- [WORK REQUIRED]:
Go through the entries below and say how many lines contain the string "named"; write only that number.

[Source data]
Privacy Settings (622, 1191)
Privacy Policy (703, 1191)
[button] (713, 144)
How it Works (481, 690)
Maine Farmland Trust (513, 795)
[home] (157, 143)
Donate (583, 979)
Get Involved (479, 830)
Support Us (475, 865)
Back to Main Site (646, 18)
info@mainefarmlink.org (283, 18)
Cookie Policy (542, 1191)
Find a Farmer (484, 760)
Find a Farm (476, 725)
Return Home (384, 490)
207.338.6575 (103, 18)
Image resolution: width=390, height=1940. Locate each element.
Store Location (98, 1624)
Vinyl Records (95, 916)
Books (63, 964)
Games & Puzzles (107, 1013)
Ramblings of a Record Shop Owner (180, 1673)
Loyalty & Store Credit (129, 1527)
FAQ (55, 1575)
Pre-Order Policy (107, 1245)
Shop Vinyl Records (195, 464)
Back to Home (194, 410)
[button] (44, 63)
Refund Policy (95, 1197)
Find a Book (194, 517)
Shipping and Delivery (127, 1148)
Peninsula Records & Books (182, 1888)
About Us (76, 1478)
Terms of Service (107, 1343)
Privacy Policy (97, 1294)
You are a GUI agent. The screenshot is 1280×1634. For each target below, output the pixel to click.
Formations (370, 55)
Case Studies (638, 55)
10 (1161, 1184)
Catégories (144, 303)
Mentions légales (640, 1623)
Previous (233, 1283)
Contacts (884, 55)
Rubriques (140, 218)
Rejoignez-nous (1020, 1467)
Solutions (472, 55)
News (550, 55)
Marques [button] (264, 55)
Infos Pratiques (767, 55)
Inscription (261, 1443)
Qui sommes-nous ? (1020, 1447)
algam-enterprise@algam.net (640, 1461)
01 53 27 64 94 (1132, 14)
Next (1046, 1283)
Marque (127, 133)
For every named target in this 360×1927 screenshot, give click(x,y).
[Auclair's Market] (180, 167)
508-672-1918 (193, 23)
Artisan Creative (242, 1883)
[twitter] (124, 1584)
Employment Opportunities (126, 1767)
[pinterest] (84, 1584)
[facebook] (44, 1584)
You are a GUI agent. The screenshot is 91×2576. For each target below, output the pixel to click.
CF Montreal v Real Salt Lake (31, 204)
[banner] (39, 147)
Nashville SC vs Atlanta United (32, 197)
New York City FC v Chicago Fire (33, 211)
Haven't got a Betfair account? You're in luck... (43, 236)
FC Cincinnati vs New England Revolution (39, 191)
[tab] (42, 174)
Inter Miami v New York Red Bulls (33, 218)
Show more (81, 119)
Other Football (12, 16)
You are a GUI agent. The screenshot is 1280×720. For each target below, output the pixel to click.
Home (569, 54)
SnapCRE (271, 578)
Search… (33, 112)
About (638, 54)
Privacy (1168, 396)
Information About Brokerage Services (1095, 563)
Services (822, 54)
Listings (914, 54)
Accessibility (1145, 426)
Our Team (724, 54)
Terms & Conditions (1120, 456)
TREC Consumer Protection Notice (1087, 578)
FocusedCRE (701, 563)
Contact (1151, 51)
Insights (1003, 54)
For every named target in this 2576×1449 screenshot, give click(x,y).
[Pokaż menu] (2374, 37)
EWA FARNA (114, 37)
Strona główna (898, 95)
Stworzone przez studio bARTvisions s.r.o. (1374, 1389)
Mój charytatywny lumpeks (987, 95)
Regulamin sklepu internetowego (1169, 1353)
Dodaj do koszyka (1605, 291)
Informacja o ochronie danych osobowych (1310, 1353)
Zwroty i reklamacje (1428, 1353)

- [ANSWER SPACE]:
2